As empresas interessadas em participar do certame licitatório têm até as 13h45 da segunda-feira, 5, para apresentar propostas. De acordo com o cronograma do edital, a abertura das propostas está prevista para as 14 horas do mesmo dia. A estimativa de investimento na obra é de aproximadamente R$ 9 milhões.
Atualmente, o aterro utiliza a sua sexta célula, com previsão de encerramento para o final deste ano. O local recebe, em média, 340 toneladas por dia, para a disposição final dos resíduos sólidos de toda a cidade e distritos. Em virtude do grande volume de produção diária de lixo, a expectativa é que a nova célula entre em funcionamento já no início do segundo semestre.
O secretário municipal de Infraestrutura e Obras Públicas de Palmas, Paulo Cezar Monteiro, explica que as adequações cumprem requisitos de qualidade e eficiência. “Estamos comprometidos com o desenvolvimento sustentável de Palmas. Com a ampliação da capacidade de atendimento, com a construção de mais uma célula, vamos assegurar a destinação do lixo de forma adequada, o que reflete diretamente no cuidado com o meio ambiente e a saúde da nossa população”, pontuou.

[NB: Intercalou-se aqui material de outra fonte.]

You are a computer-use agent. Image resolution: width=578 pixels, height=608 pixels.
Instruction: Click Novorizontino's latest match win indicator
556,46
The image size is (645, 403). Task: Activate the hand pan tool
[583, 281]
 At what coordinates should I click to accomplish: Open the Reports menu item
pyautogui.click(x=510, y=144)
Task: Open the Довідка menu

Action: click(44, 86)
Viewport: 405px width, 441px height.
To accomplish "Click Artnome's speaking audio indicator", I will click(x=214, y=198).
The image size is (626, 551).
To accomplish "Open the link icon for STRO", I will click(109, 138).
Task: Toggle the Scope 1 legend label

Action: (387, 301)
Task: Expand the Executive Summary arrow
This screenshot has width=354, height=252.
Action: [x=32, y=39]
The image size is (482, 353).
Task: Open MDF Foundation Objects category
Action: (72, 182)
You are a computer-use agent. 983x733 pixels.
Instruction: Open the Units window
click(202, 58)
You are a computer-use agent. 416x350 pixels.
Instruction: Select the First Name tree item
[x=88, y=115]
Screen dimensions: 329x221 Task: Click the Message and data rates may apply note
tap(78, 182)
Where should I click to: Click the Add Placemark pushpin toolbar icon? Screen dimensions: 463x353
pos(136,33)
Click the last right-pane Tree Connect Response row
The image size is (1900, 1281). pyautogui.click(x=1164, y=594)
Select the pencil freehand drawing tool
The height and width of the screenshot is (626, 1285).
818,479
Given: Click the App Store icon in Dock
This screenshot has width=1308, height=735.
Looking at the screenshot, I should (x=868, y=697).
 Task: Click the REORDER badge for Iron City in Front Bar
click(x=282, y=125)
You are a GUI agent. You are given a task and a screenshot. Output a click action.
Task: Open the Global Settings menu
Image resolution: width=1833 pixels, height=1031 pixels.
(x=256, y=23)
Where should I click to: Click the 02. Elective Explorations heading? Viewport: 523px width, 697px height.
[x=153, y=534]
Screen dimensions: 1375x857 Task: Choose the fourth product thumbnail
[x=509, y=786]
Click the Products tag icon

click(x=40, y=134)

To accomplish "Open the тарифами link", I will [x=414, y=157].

O novo espaço terá capacidade para 400 mil toneladas de resíduos domésticos. A expectativa é que a sétima célula seja mantida em operação por mais quatro anos.
Vida útil do aterro
Localizado na zona rural do assentamento São João, o aterro sanitário tem 92 hectares de área para operação e, com ampliação da capacidade de atendimento, vai assegurar uma vida útil maior. Em 2001 foi projetado para 40 anos.
No local, o trabalho é todo mecanizado, com controle de entrada e saída dos veículos para a conferência da carga e gestão de tratamento, que evita a contaminação do solo e impossibilita contato dos trabalhadores com os resíduos.